4.3. Limitations and Generalizability

One of the limitations in this study was that this was a retrospective single-center case–control study. Thus, the level of evidence was not high. To obtain a higher level of evidence, a randomized controlled study is required. To perform a double-blinded, randomized, controlled trial, we could randomly divide patients with IGE on VPA into VPA-continue and VPA-replace groups with each new ASM. However, patients with IGE in whom seizures are well controlled on VPA—particularly males without the need to consider teratogenicity, etc.—adults of both sexes who are on VPA and are socially independent might not be candidates for such a clinical trial, due to the risk of seizure recurrence. Thus, potential future studies could be biased due to factors such as age, sex, and social status.

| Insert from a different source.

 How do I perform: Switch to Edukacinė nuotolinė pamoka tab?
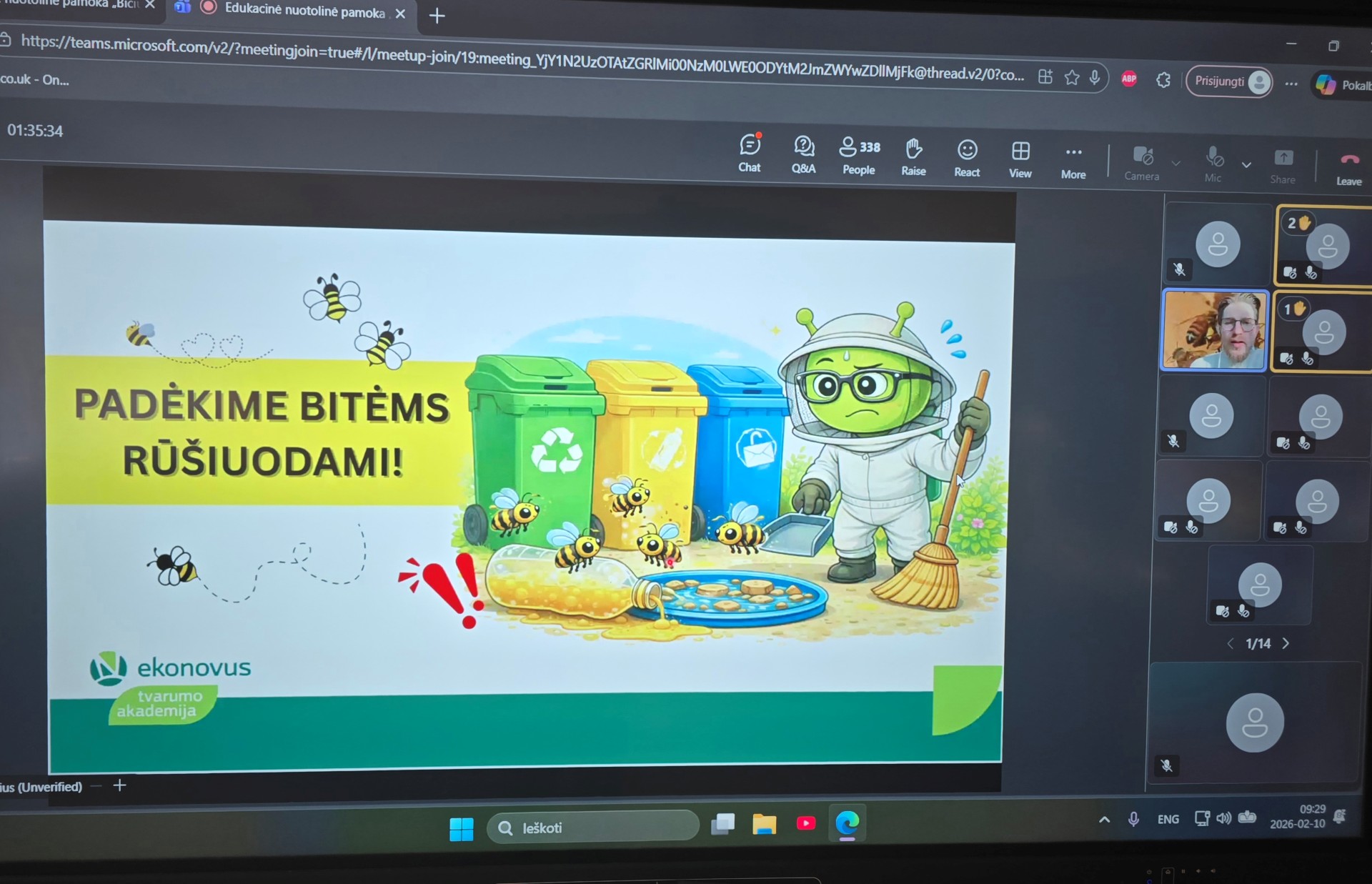pyautogui.click(x=304, y=11)
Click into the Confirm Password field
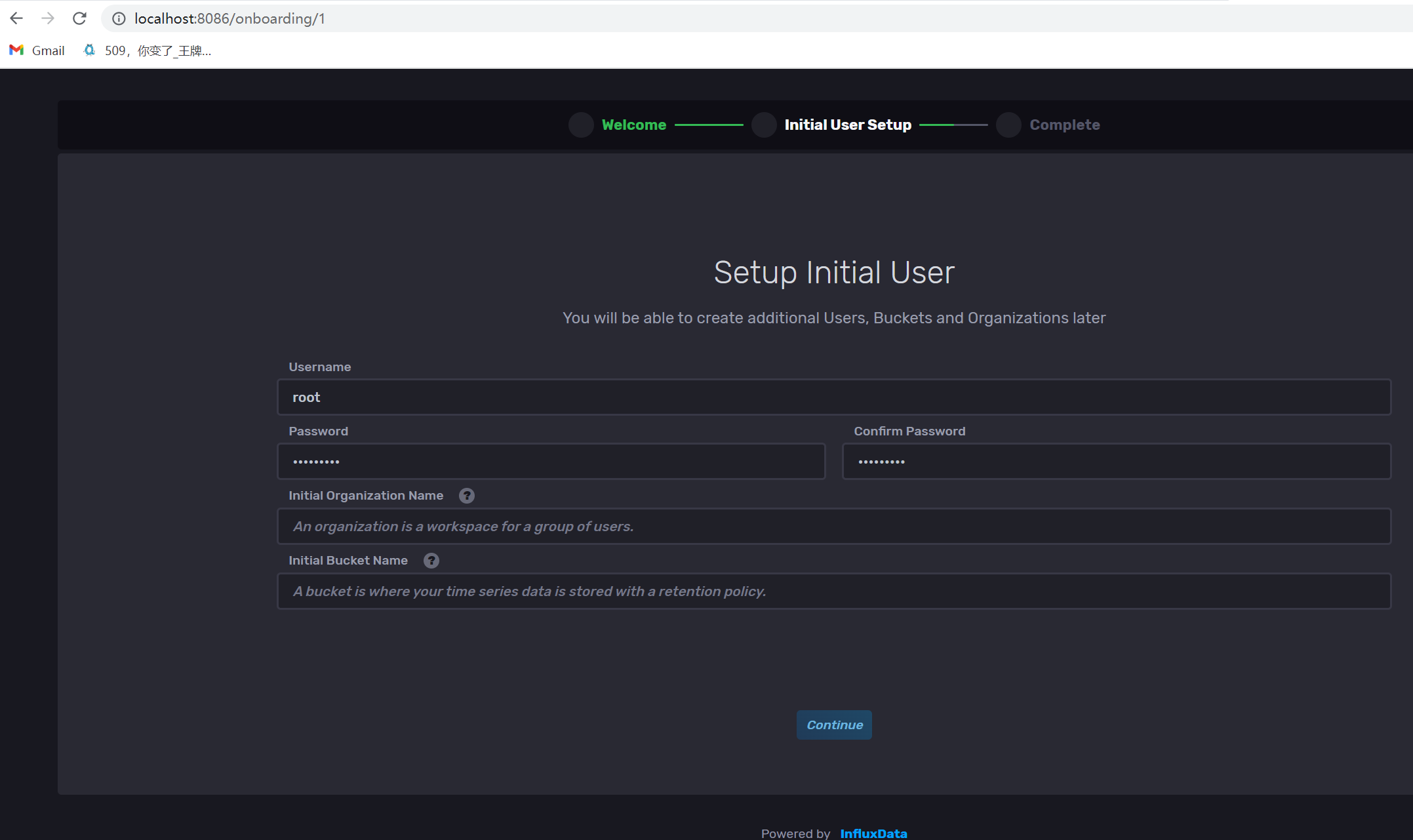Viewport: 1413px width, 840px height. click(x=1116, y=462)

Another limitation of this study was that since our protocol encouraged the replacement of VPA with a new ASM, our policy avoided high doses and long-term use of VPA. This bias should be considered in this study. Given the low level of evidence, the ability to generalize the present results is quite limited. However, the present findings are relevant when considering replacing VPA with new ASMs in patients with IGE.

5. Conclusions

This study showed the non-inferiority of new ASMs compared to VPA in terms of seizure control, even though seizure control was poorer in the VPA-replace group than in the VPA-continue group before replacement. Furthermore, better seizure control was achieved using new ASMs in the PER monotherapy subgroup among patients with IGE.